Real Salt Lake's system leads the way
Defining the problem is straightforward: there is too much America and not enough Major League Soccer teams.
It is well established by now that youth development is best left up to professional soccer clubs. The environment and incentives are optimal there. But youth academies run by professional soccer clubs remain in chronic shortage in this country. There are, at present, just 19 MLS clubs, and not yet all of them have an academy. That’s very few talent incubators for very many talented players.
Real Salt Lake may have found a solution. Upon entering the league in 2005, they mooted a simple if unprecedented solution to a big problem. Their market produced no talent to speak of. There are areas where local and immigrant talent coalesces to forge a soccer hotbed – Southern California alone produced five starters on the under-20 national team now at its World Cup in Turkey. And then there are places like Utah, where youth soccer is still no more than a rite of passage in an American childhood, like sleepovers and trick-or-treating.

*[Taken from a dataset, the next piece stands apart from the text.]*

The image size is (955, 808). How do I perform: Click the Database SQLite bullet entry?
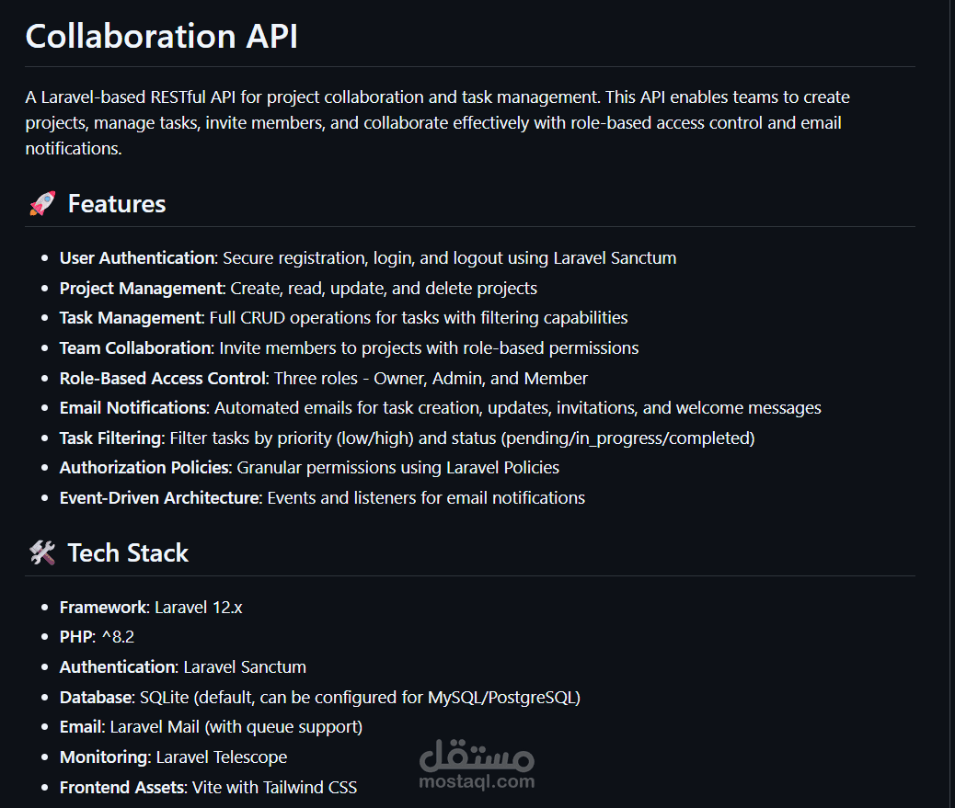[x=320, y=698]
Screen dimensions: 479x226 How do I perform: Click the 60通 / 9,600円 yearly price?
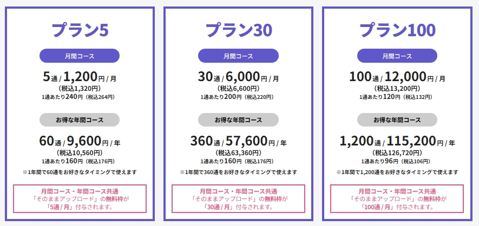pos(80,141)
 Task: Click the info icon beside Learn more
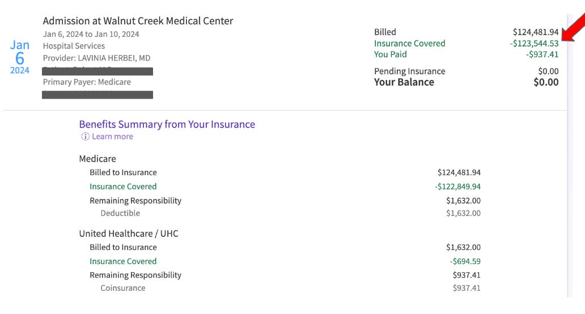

In a league predicated on fairness and growth, this wouldn’t stand. So, unusually, RSL was granted Arizona in addition to its own state as part of its development territory. No other MLS team could recruit youth players there. “That’s been a big bonus for us, getting those players that are out of state,” says RSL head scout Andy Williams. “The Phoenix-market for players is a little bit better standard than here.” That’s to put it diplomatically.
But rather than bring prospects from Arizona to an academy in Salt Lake, RSL decided to simply build its academy down in Casa Grande, Ariz., some 600 miles from their stadium in Sandy. That makes it the only MLS team with an out-of-town academy, let alone an out-of-state one. It won’t, in fact, open one in Salt Lake until next summer.
“You’ve gotta go where the talent is,” says RSL general manager and vice president of soccer operations Garth Lagerwey. “When we came into the league, I think the league knew that our home territory was inadequate. The Salt Lake area has produced one player in the history of the league in the past 18 years – Justin Braun. Our total home territory has produced fewer than ten players. So it’s by far the worst of any of the home territories granted to MLS teams.
“We knew we had to recruit from outside of our home territory to come even close to having something like Los Angeles has or New York has,” Lagerwey adds. So in 2010, RSL opened its academy some thirty miles outside of Phoenix with business partner Ron Burks, a philanthropist who hopes to get underprivileged kids college scholarships through soccer, should they fail to turn pro.
They now have some 80 youth players in residency. RSL is now the only MLS team whose youth teams have made the Development Academy playoffs in each group in each of the past three years. Last year, 27 of their graduates earned college scholarships. Four have signed with the senior team and the club expects to remain on pace to sign two players out of its academy every year, a success rate even world-class developers like Barcelona and Ajax would be satisfied with.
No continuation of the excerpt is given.